C.7.1. Separating monitoring from evaluation
While this principle of the charter deals with M&E, this chapter addresses only internal monitoring which a PPD can do itself. A separate section of this handbook – Section D, below – deals in much greater depth with how the PPD process can be externally evaluated.
Internal monitoring goes hand-in-hand with future planning. It tracks inputs, outputs, and intermediate outcomes. Evaluation, in contrast, is a time-bound exercise which focuses more on the outcome and impact level and aims to show the degree to which the overall objective or goal of the program has been realized.
Below are presented some suggestions taken from international good practice on how PPDs can usefully monitor their activities and thereby learn information that can be helpful in adjusting modes of operation and planning for the future.
C.7.2. Monitor inputs such as human resources and budgets
It is helpful to monitor whether inputs into the PPD process – notably financial and human – are being utilized as envisaged. That implies close tracking of the budget against financial expenditure, and regular reviews of whether staff members are performing along the lines envisaged in their ToRs.

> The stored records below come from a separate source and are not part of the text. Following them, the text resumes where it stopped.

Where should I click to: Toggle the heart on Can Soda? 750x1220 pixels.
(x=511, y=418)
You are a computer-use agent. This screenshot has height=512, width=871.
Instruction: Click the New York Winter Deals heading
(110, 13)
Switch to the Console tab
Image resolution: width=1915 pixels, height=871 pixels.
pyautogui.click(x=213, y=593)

Evidence of divergence between foreseen and actual results may indicate either a need to revisit spending or use of staff time in practice to bring it back into line with what was originally envisaged, or a need to revisit future budgets and ToRs to bring them into line with lessons learned in practice.
C.7.3. Track the impact of each working group’s work through a progress matrix
A simple but highly effective tool that has been used with particular success in Cambodia, Vietnam, and Lao is a progress matrix to track the progress of issues being studied by each PPD working group.

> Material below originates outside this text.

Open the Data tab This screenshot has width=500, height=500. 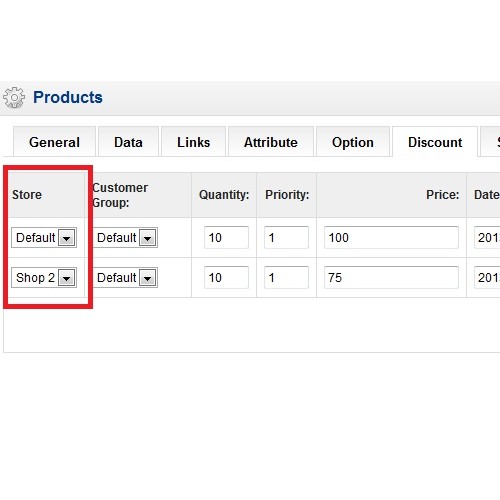pos(128,142)
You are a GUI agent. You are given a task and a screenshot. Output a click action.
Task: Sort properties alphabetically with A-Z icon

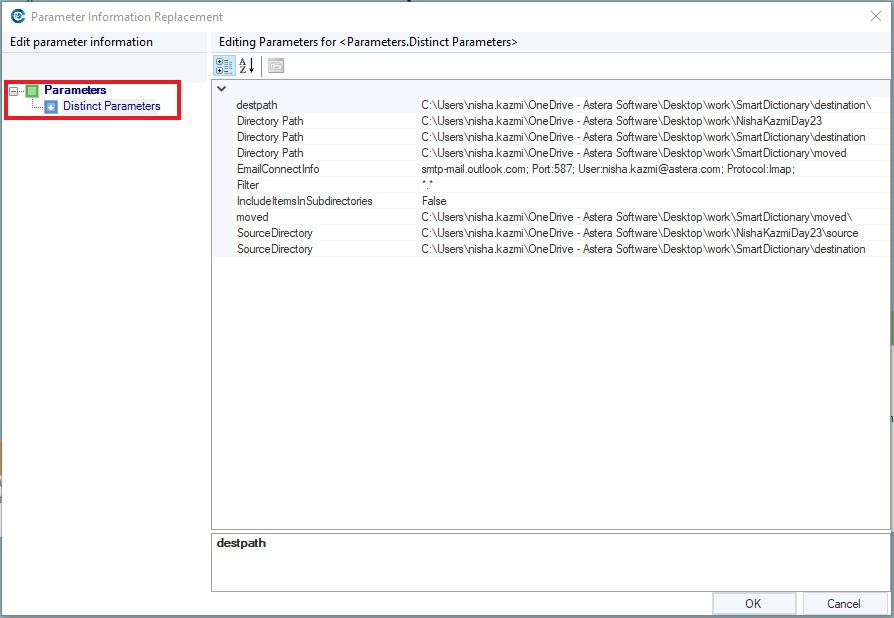246,66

The matrix has five columns. The first describes an issue. The second summarizes the private sector recommendations on the issue. The third is for tracking progress on this issue in working group meetings. The fourth tracks the current status of proposals related to this issue in the PPD forum as a whole (e.g. firm commitments, sub decrees signed, laws submitted to parliament), and the fifth column is for marking achievements.
As is often the case with an issue there may be several recommendations to overcome the issue or its various aspects. These are reflected in the various rows.

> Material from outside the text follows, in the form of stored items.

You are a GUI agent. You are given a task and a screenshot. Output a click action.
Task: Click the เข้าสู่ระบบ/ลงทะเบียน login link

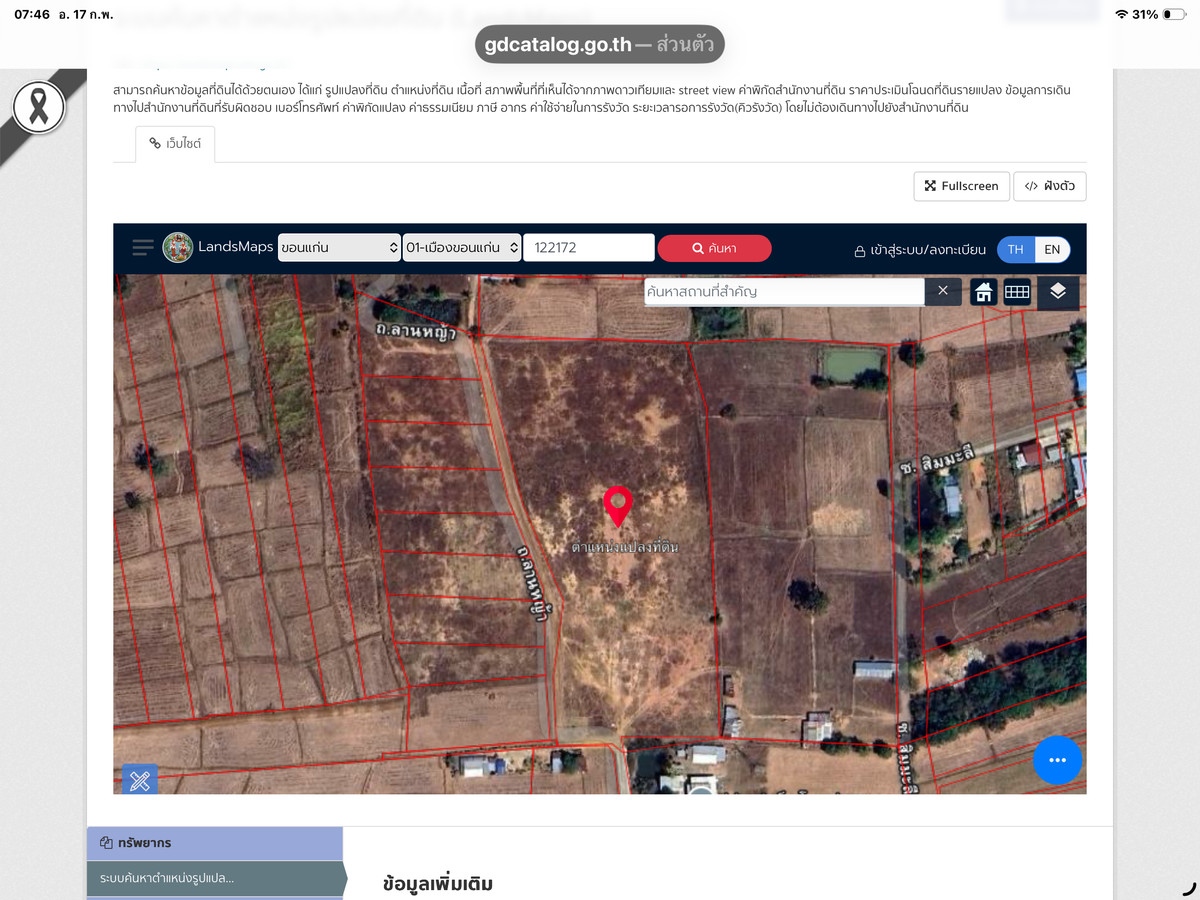point(919,250)
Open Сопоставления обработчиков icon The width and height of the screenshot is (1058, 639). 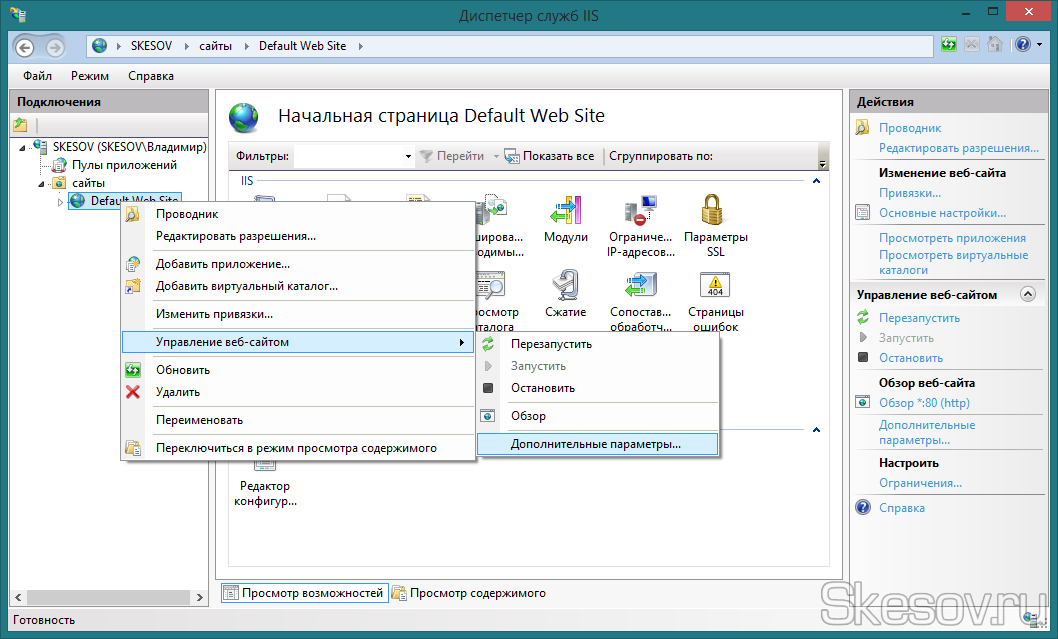click(x=640, y=287)
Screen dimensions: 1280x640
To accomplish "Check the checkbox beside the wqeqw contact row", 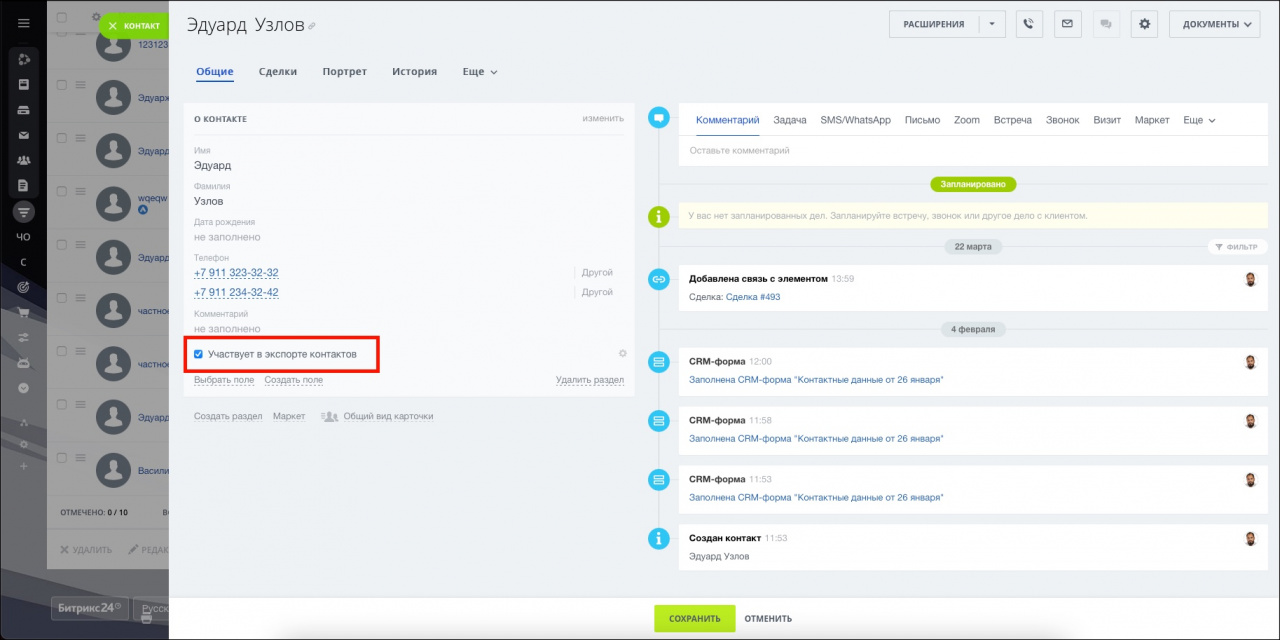I will coord(62,193).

A progress matrix can be used in a precise or loose way.
If it tracks pinpointing recommendations that are extremely specific, the matrix provides a sure means to measure the progress of each proposal, which is essential to the process.
But it must be taken into consideration that a PPD process is often a politically sensitive mechanism. Being too prescriptive within the progress matrix or focusing too early on desired outcomes (e.g. laws or regulation passed) may substantively undermine the work of the project management team if the progress matrix is viewed as an accusing tool. The government could see it as an implicit message saying “you have not done enough yet, and we’re pointing a finger at you on the specifics”. For those who have to build and establish the relationships that will in the medium to long term provide the desired outcomes, the progress matrix may then be used is a more flexible way, showing progress on issues, but for instance consider as “implemented” issues that were not resolved, but where the government provided a firm, non-yet-negotiable position on.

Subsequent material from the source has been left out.